EXERCISE AIM.
Quote the data line for line, starting with the line that contains "Blogs (258, 275)" and ending after the line that contains "[States] (589, 892)".

EXERCISE INPUTS.
====

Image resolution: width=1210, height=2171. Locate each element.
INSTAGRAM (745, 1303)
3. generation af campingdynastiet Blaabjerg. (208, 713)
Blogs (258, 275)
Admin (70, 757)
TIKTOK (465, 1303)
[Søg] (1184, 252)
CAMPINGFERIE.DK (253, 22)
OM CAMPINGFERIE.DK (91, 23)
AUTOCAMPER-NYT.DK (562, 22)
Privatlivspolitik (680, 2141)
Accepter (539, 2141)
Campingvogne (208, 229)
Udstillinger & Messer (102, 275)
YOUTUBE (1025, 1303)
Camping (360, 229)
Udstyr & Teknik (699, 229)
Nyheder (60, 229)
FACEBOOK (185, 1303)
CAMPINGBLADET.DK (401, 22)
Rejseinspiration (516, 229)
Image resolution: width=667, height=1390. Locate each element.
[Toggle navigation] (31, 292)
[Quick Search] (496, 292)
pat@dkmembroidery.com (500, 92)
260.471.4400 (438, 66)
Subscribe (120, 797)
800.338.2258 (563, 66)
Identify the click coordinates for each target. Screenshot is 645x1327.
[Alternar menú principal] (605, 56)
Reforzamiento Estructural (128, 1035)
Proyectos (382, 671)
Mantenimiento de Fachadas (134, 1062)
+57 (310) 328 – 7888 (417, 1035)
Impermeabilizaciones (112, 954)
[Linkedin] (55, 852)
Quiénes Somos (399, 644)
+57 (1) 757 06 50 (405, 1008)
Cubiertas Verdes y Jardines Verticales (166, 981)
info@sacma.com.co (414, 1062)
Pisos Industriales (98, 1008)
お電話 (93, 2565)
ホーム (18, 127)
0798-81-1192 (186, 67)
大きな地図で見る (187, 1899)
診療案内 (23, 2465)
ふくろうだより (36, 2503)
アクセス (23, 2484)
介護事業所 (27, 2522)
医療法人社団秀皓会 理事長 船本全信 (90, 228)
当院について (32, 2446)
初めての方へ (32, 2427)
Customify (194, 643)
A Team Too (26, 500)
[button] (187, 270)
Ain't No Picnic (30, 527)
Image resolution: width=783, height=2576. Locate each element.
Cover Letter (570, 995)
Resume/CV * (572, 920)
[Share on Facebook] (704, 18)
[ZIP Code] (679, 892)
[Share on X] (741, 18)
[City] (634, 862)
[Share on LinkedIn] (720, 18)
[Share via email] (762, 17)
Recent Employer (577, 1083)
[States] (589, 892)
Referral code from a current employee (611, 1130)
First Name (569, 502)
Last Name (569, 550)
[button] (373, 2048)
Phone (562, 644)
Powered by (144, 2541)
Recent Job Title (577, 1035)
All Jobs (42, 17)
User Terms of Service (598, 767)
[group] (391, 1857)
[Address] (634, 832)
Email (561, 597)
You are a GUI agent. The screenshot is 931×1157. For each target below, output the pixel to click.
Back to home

====

REPLY.
Blogs (258, 275)
Admin (70, 757)
TIKTOK (465, 1303)
[Søg] (1184, 252)
CAMPINGFERIE.DK (253, 22)
OM CAMPINGFERIE.DK (91, 23)
AUTOCAMPER-NYT.DK (562, 22)
Privatlivspolitik (680, 2141)
Accepter (539, 2141)
Campingvogne (208, 229)
Udstillinger & Messer (102, 275)
YOUTUBE (1025, 1303)
Camping (360, 229)
Udstyr & Teknik (699, 229)
Nyheder (60, 229)
FACEBOOK (185, 1303)
CAMPINGBLADET.DK (401, 22)
Rejseinspiration (516, 229)
Image resolution: width=667, height=1390. Locate each element.
[Toggle navigation] (31, 292)
[Quick Search] (496, 292)
pat@dkmembroidery.com (500, 92)
260.471.4400 (438, 66)
Subscribe (120, 797)
800.338.2258 (563, 66)
Identify the click coordinates for each target. Screenshot is 645x1327.
[Alternar menú principal] (605, 56)
Reforzamiento Estructural (128, 1035)
Proyectos (382, 671)
Mantenimiento de Fachadas (134, 1062)
+57 (310) 328 – 7888 (417, 1035)
Impermeabilizaciones (112, 954)
[Linkedin] (55, 852)
Quiénes Somos (399, 644)
+57 (1) 757 06 50 (405, 1008)
Cubiertas Verdes y Jardines Verticales (166, 981)
info@sacma.com.co (414, 1062)
Pisos Industriales (98, 1008)
お電話 (93, 2565)
ホーム (18, 127)
0798-81-1192 (186, 67)
大きな地図で見る (187, 1899)
診療案内 (23, 2465)
ふくろうだより (36, 2503)
アクセス (23, 2484)
介護事業所 (27, 2522)
医療法人社団秀皓会 理事長 船本全信 (90, 228)
当院について (32, 2446)
初めての方へ (32, 2427)
Customify (194, 643)
A Team Too (26, 500)
[button] (187, 270)
Ain't No Picnic (30, 527)
Image resolution: width=783, height=2576. Locate each element.
Cover Letter (570, 995)
Resume/CV * (572, 920)
[Share on Facebook] (704, 18)
[ZIP Code] (679, 892)
[Share on X] (741, 18)
[City] (634, 862)
[Share on LinkedIn] (720, 18)
[Share via email] (762, 17)
Recent Employer (577, 1083)
[States] (589, 892)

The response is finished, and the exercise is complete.